Brief — Transcribe the lines exactly, beginning with the one that contains "Task: Click the pin icon in title bar" and ending with the final line of the records. Do not transcribe pictures.

Items from a data source
━━━━━━

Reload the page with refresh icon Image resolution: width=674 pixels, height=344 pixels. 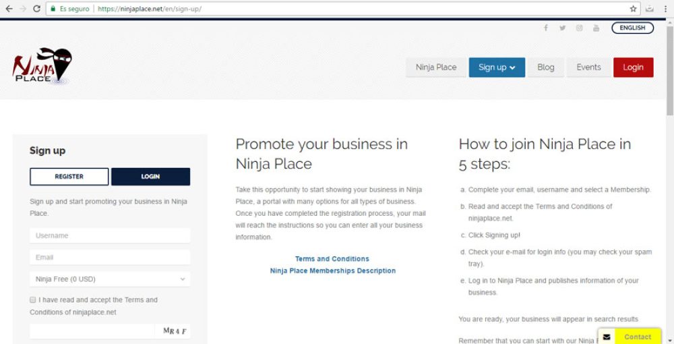tap(38, 9)
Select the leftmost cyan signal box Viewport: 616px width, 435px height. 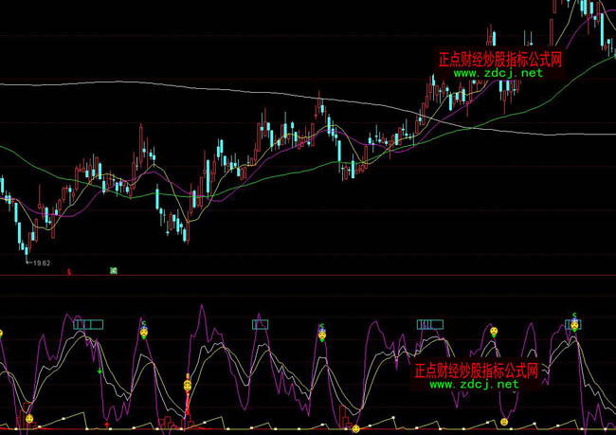coord(88,324)
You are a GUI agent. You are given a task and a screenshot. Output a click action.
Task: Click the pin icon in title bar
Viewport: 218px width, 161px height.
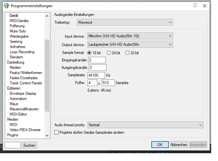coord(195,6)
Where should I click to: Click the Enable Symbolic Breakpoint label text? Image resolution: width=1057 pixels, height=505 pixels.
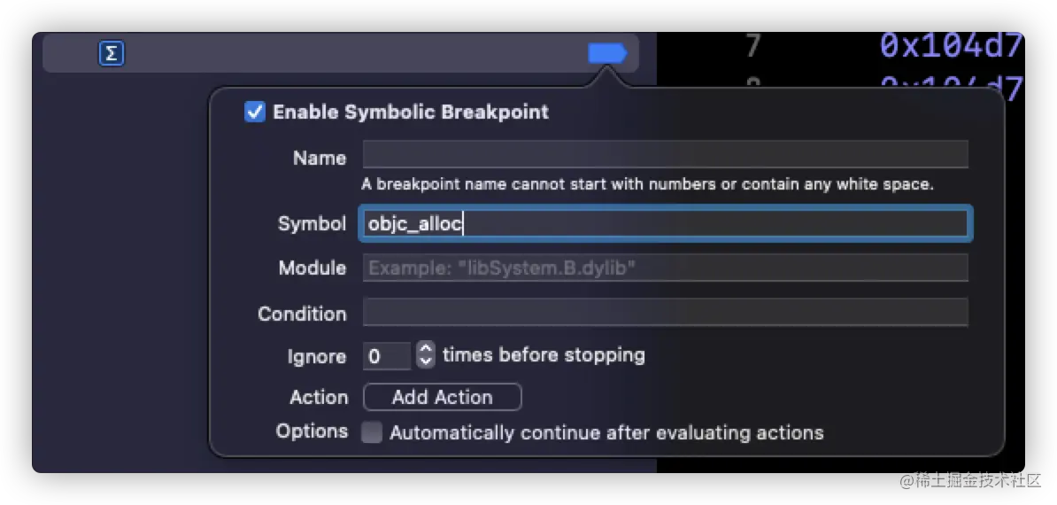[x=410, y=113]
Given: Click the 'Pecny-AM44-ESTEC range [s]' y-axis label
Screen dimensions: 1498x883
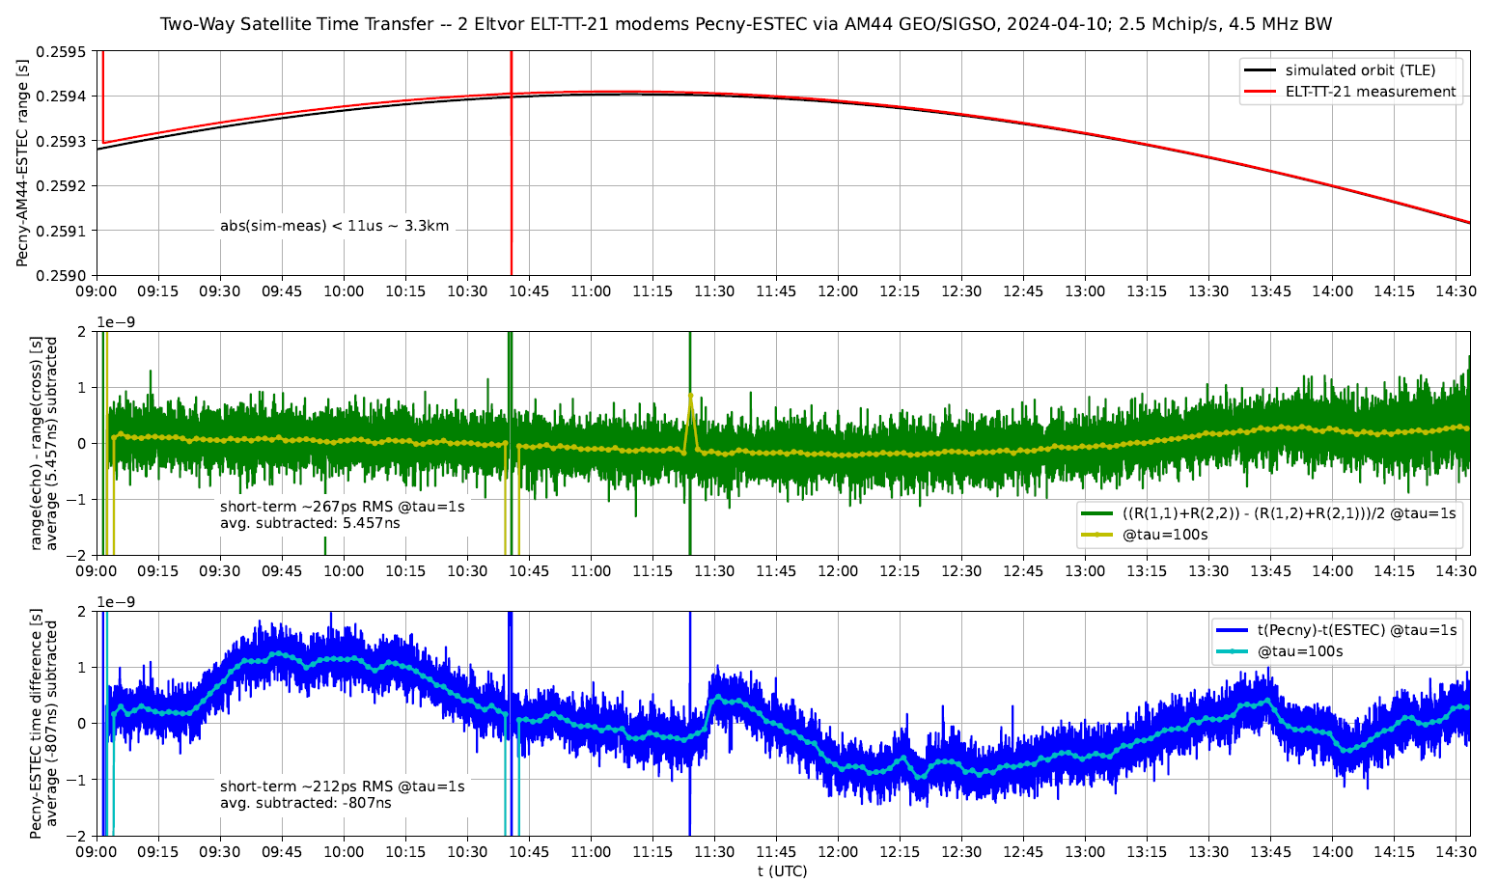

━━━━━━

Answer to the problem —
Task: Click the pin icon in title bar
Viewport: 218px width, 161px height.
coord(195,6)
Where should I click to: Click the Enable Symbolic Breakpoint label text? Image resolution: width=1057 pixels, height=505 pixels.
[x=410, y=113]
Given: Click the 'Pecny-AM44-ESTEC range [s]' y-axis label
Screen dimensions: 1498x883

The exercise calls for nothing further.